Выбрать главу

Я воспользовался тем, что герцогиня перешла на другое место, и тоже встал, чтобы направиться в курительную справиться о Сване. «Не верьте ни одному слову из того, что рассказывал Бабал, — сказала она мне. — Маленькая Моле никогда бы не полезла в такое место. Нам это рассказывают для того, чтобы нас привлечь. Они никого не принимают и никуда не получают приглашений.

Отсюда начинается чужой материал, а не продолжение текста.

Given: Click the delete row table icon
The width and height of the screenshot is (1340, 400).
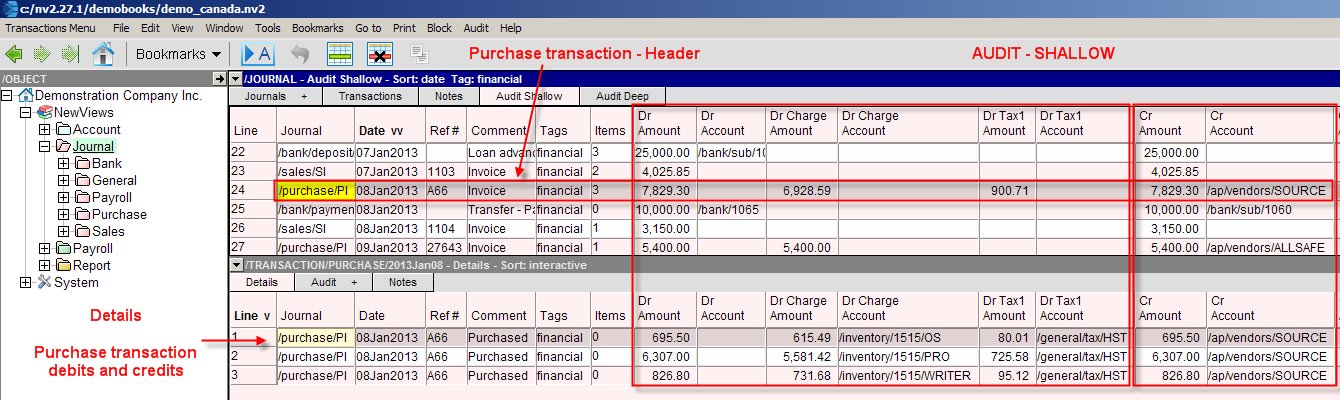Looking at the screenshot, I should point(379,53).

Он сам признается: «Мы сидим в одиночестве у нашего камина». Так как это «мы» он говорит не в том смысле, как говорит король, а имея в виду свою жену, то я не возражаю. Но я прекрасно осведомлена», — прибавила герцогиня. В эту минуту мы — герцогиня и я — повстречались с двумя молодыми людьми, которые своей яркой, но непохожей красотой обязаны были одной и той же женщине. Это были сыновья г-жи де Сюржи, новой любовницы герцога Германтского. Совершенства матери блистательно отражались в них, но в каждом — по-разному. Одному перешла, сохраняя и в мужественном теле свои колеблющиеся очертания, царственная величественность г-жи де Сюржи, и та же горячая, золотистая, священная бледность приливала к мраморным щекам матери и этого сына; но его брату достались от нее греческий лоб, безукоризненный нос, скульптурная шея, бездонные глаза; созданная из различных даров, которые богиня распределила между ними, их двуединая красота доставляла вам умозрительное удовольствие, — вызывая мысль о том, что источник этой красоты находится вне их; можно было бы сказать, что основные свойства матери воплотились в два различных тела, что один из этих молодых людей воплотил в себе ее осанку и цвет ее лица, а другой — ее взгляд, подобно тем божественным существам, которые были не чем иным, как силою или красотою Юпитера или Минервы. Полный уважения к г-ну де Германту, о котором оба они говорили: «Это большой друг наших родителей», старший все же счел более осторожным не кланяться герцогине, о враждебности которой к его матери он, не понимая, может быть, ее причины, знал, и, увидев нас, слегка повернул голову в сторону. Младший брат, всегда подражавший старшему, так как, будучи глуп и вдобавок близорук, он не решался иметь собственное мнение, наклонил голову под тем же углом, и оба они проскользнули в залу, где шла игра, один вслед за другим, словно две аллегорические фигуры.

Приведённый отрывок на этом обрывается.